Roast Seafood with mushroom caps - recipe
Fry the beef pieces in a frying pan until crusty, place in a saucepan with a thick bottom, add coarsely chopped fresh mushrooms, pieces of raw carrots and onions. Add salt, pepper, pour boiling water and simmer for 1.5 hours over low heat. For 1 kg of meat you need 0.5 kg fresh mushrooms, 1 carrot and 2 onions.
Kolpak mushrooms, the recipes for which we have given above, are not the most delicious and delicious mushrooms, however, if you know how to cook kolpak mushrooms, you can prepare quite tasty and nutritious dishes.
The ringed cap is an edible mushroom that tastes somewhat like champignons. Most often, these mushrooms are salted or pickled. They have a rather pleasant and strong mushroom smell.
You can make delicious salads from pickled ringed caps.
- Number of servings: 6
- Cooking time: 40 minutes
Recipe for pickled cap
This method is considered one of the fastest and easiest. The collected caps, or chickens, as they are also called, must be processed immediately, otherwise they will spoil. If this is not possible, you need to at least peel them and boil them in salt water. In this form they can be stored for up to 5 days in a cold place.
Preparation:
- Pour water, vinegar into an enamel pan, add salt and sugar. Bring to a boil.
- Place the prepared caps and bay leaves into the pan. Cook for ¼ hour over low heat, periodically collecting foam. If you don't collect it, the marinade will be cloudy.
- Add acid and turn off the stove. Wait until the chickens cool down a little.
- Place the mushrooms in sterilized jars and pour in the marinade.
Roll up and store in a cool place.
Salad of caps and vegetables
The result is a delicious and beautiful winter salad.
Ingredients:
- caps – 2.5 kg;
- onion – 700 g;
- tomatoes – 1.5 kg;
- salt – 2.5 tbsp. l.;
- black feather – 8-9 peas;
- bay leaf – 2 pcs.;
- vegetable oil – ½ tbsp.;
- water – 2 l.
Preparation:
- Boil water. Large mushrooms Cut in half, leave the small ones as is. Add mushrooms and cook for ¼ hour.
- Place the finished caps in a colander.
- Cut the onion into cubes, tomatoes into slices.
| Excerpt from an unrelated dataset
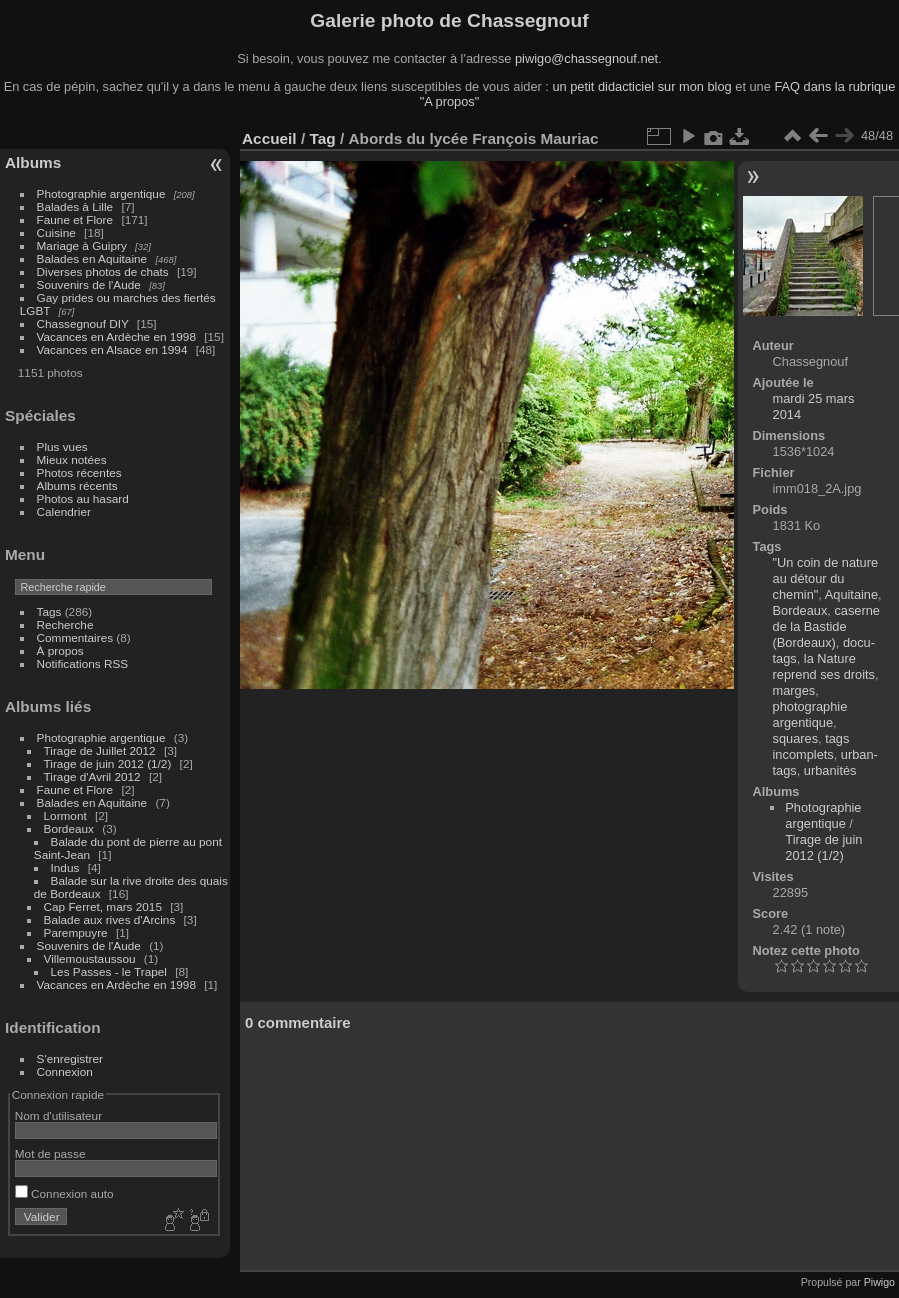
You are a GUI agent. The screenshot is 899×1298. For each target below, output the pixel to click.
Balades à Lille (75, 206)
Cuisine (56, 232)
Fry separately for 15 minutes.
- Place the chickens in a large container, pour in 0.6 liters of water, add vegetables and simmer for 60 minutes over low heat with the lid closed.
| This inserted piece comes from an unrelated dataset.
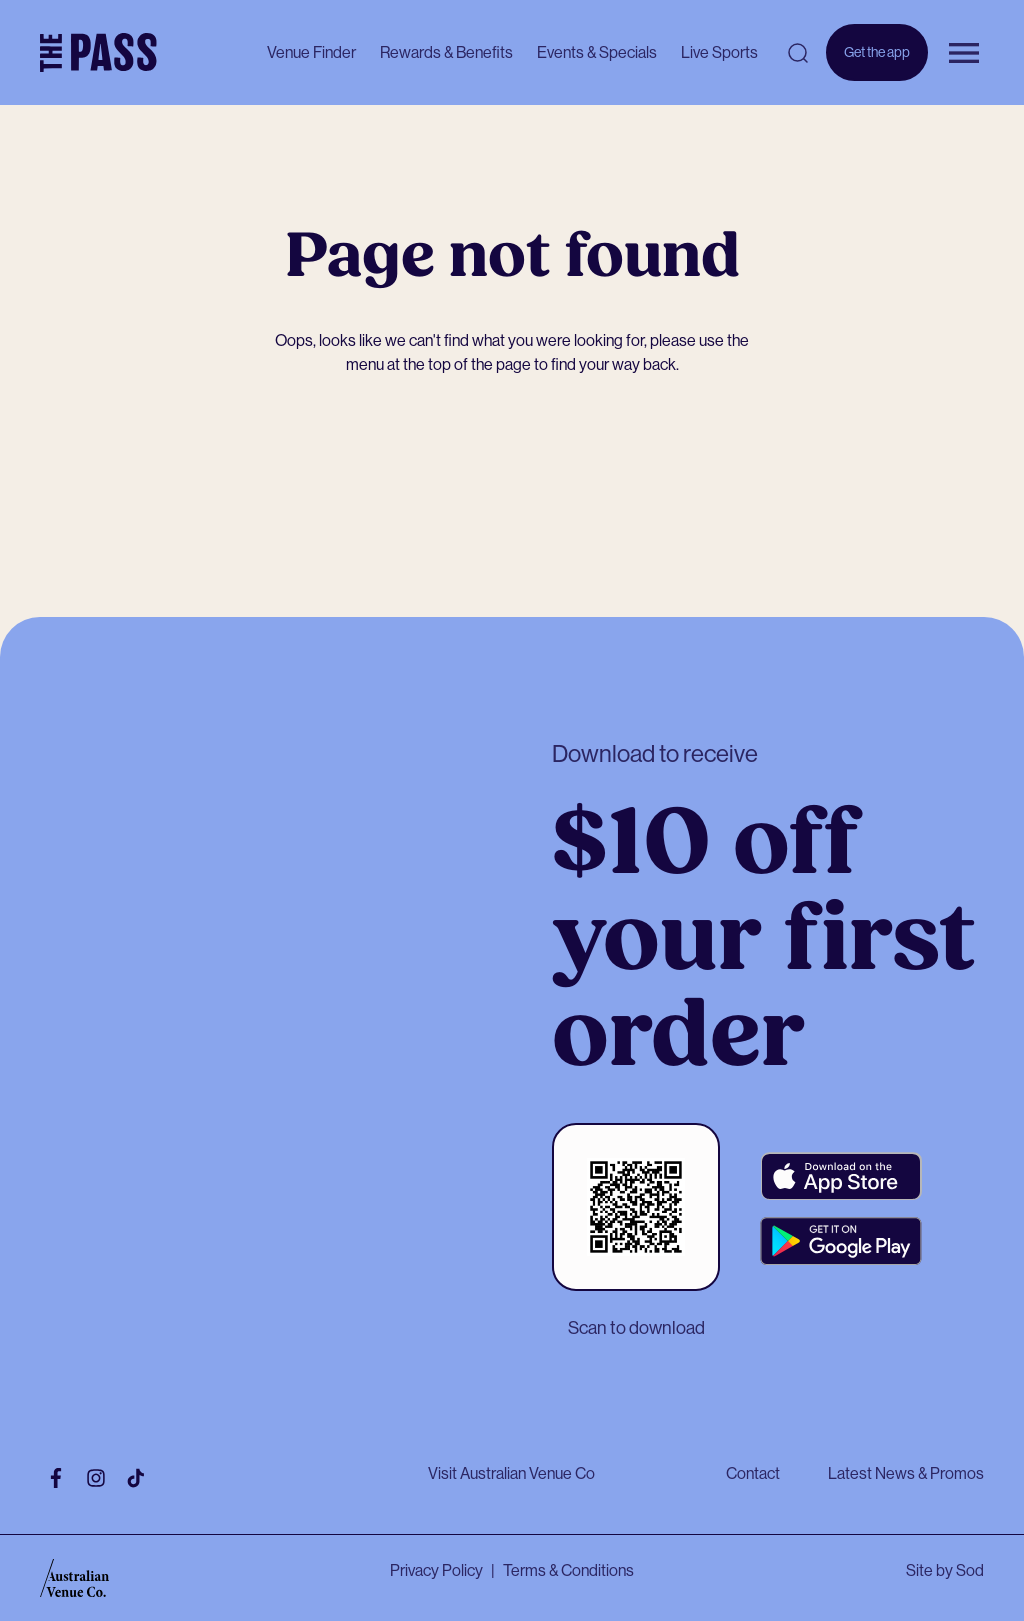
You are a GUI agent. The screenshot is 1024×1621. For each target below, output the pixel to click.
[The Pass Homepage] (98, 53)
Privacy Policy (436, 1570)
Place in sterilized jars and seal.
How to prepare a ringed cap for the winter
Pickled mushrooms are very easy to prepare; you don’t even need to peel them.
Ingredients:
- mushrooms – 2 kg;
- water – 2 l;
- salt – 100 g;
- allspice – 5-7 peas;
- bay leaf – 2 pcs.;
- white mustard seeds – 1 tsp;
- garlic – 4-5 cloves;
- dill and horseradish - to taste.
Preparation:
- Blanch the caps in salted water for about 10 minutes. For 2 liters of water you need to take about 2 tbsp. l. salt.
- Place in a colander or sieve and rinse thoroughly.
- Mix the caps with salt and spices in a special bowl. Place a plate and press.
Ferment for 5-7 days depending on the temperature. Mushrooms ferment faster in heat, and slower in cold. Finished product transfer to jars and store in the refrigerator.
In winter, harvested mushrooms can be used to prepare various snacks.